What the exercise asks
Look through the lines below and extract any with the word "screenshot".

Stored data

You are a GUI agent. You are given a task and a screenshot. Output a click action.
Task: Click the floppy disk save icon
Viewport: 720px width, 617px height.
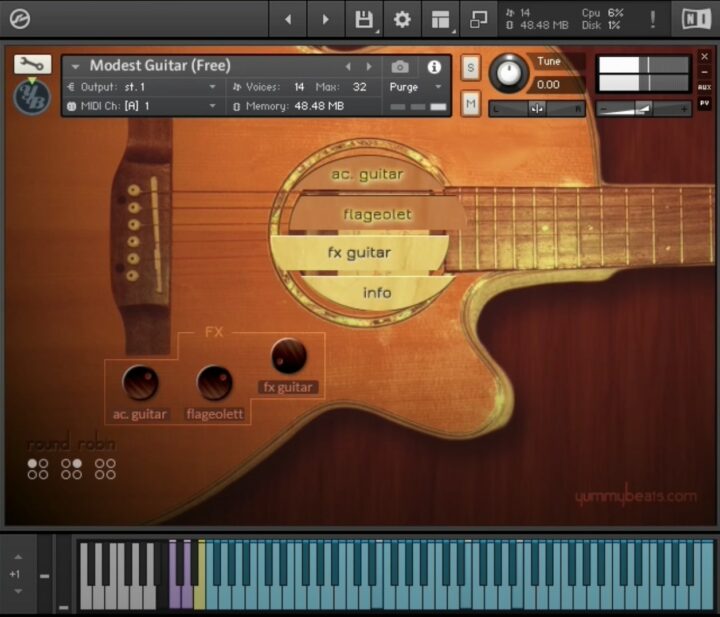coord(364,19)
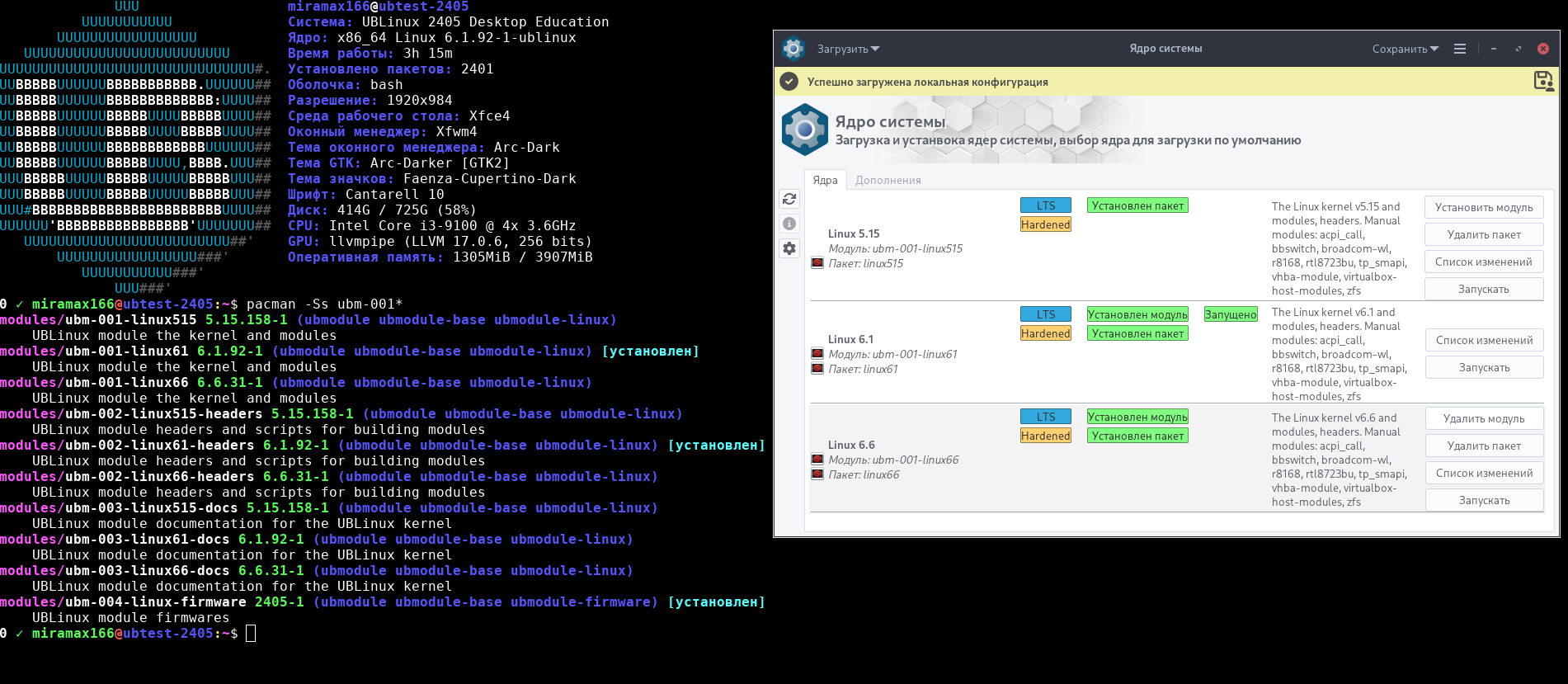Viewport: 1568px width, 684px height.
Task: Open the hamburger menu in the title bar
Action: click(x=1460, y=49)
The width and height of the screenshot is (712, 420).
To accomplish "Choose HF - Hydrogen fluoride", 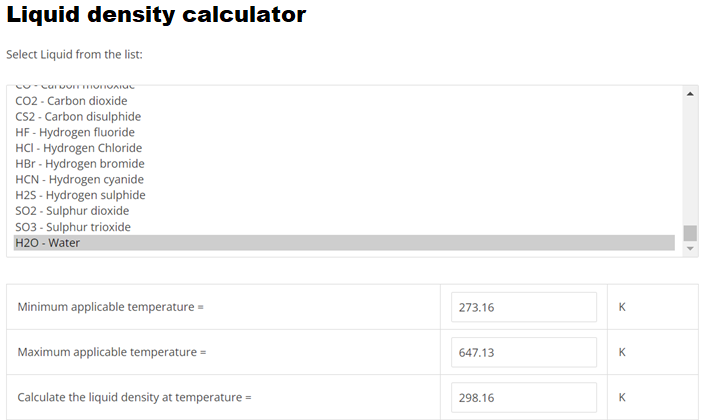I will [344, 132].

Output
You are a GUI agent. You are given a task and a screenshot. Output a click action.
The width and height of the screenshot is (712, 420).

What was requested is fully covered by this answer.